# Fly Tying Step-by-Step - #12 Catalpa Worm



## sbreech (Jun 6, 2010)

*#12 Catalpa Worm*

Materials:

#12 Umpqua U301 Streamer, Down Eye, 1x strong, 3XL hook
Senyo Laser Dub, Fl. Chartreuse SL127
Red Ultra 140 Thread
Black Ultra Chenille, micro
#14 Grizzly hackle, size 14

Place hook securely in vice and lay down a base of thread from 1 hook eye width behind the eye to just over the barb of the hook. Double back to about point level.











Tie in the hackle, back to the barb, and keep the thread above the barb.











Now we are going to tie in the chenille. Place one end of the chenille over the edge of the thread behind the eye, and wrap the thread up to the point. Wind the thread back to the point just above the barb, and do NOT trim the long tail of chenille.
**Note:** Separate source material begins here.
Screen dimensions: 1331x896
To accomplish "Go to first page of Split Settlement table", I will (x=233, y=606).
Add Laser Dub to thread and wrap up to about 1 hook eye width behind the hook eye. Do several wraps of bare thread and tie off. 
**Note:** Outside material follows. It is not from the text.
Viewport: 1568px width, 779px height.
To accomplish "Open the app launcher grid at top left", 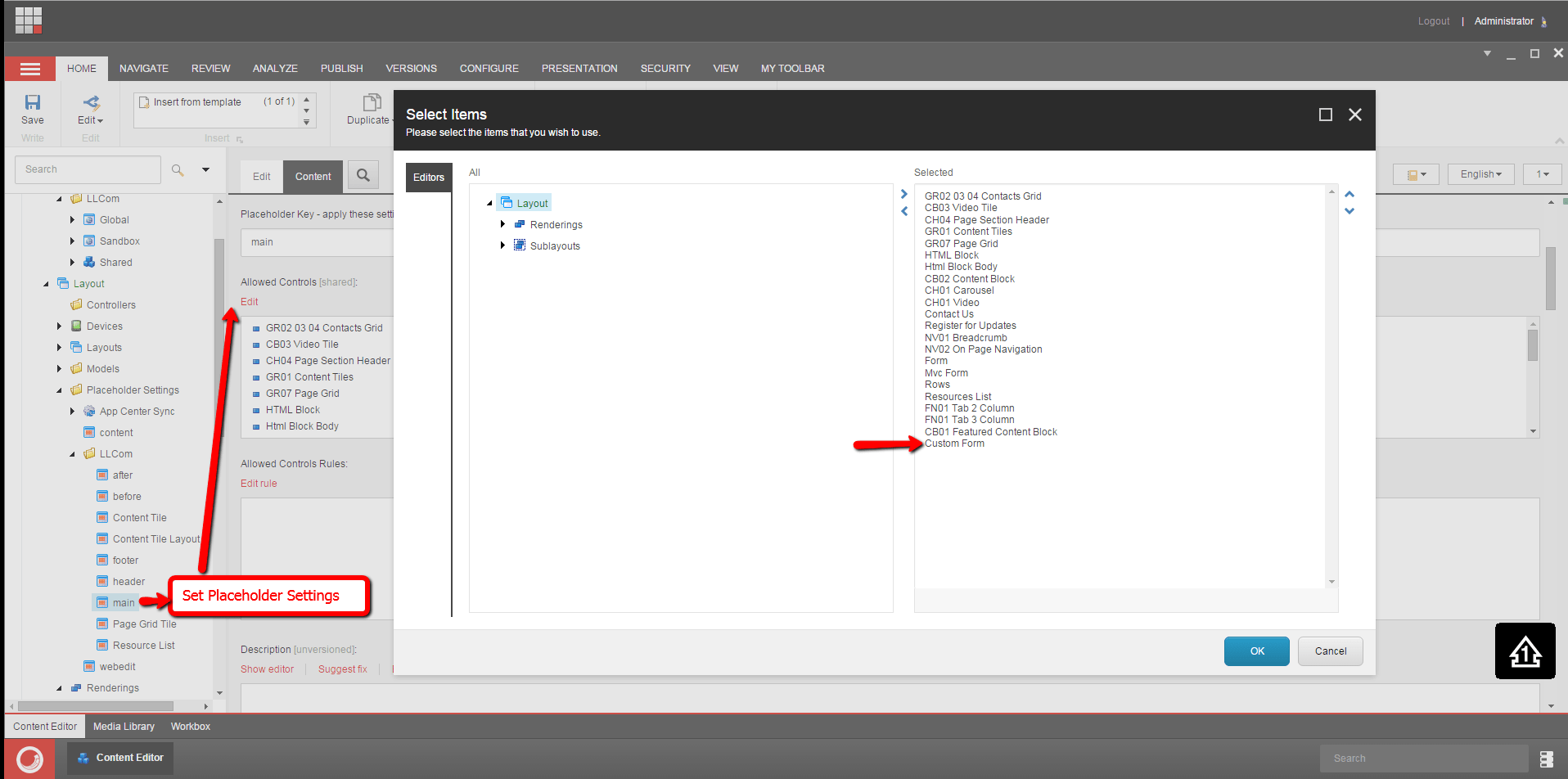I will pos(27,20).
Pull the micro chenille up over the top of the dubbed hook, and tie it off behind the eye of the hook. Do several wraps of thread to start making the red head.











Do 5 even wraps of the grizzly hackle up to the head, and tie off with the red thread. Do several more wraps of the thread to make a nice head. Tie off with a whip stitch or other knot.











Apply a bead of superglue over the thread.











That concludes the Catawba Worm! Enjoy this easy-to-tie fly!
[/COLOR] 
-Steve


----------



## fishinnick (Feb 19, 2011)

Another nice tie! It seems like it would be killer for gills and crappie. I'm sure it would be a good terrestrial for trout too..


----------



## kingofamberley (Jul 11, 2012)

I like it! This may be a dumb question, but is it dry or wet?


----------



## sbreech (Jun 6, 2010)

kingofamberley said:


> I like it! This may be a dumb question, but is it dry or wet?


I'd classify it as a dry since it will float...but if a couple wraps of lead were used under the dubbin....  Very easily modified.
[/COLOR] 
Also, to save a little time, you could tie in chartreuse ultra chenille with the black chenille and wrap the chartreuse forward instead of using dubbin. A LOT easier, but a little more expensive...


----------



## wrc2121 (Aug 16, 2010)

I like it. Will be tying some up. You have been posting lots of good flies, making it tough to decide on something for the swap. Don't want to steal from ya


----------



## sbreech (Jun 6, 2010)

wrc2121 said:


> I like it. Will be tying some up. You have been posting lots of good flies, making it tough to decide on something for the swap. Don't want to steal from ya


Thanks! I actually think a variance of this is going to be my fly provided for the swap...


----------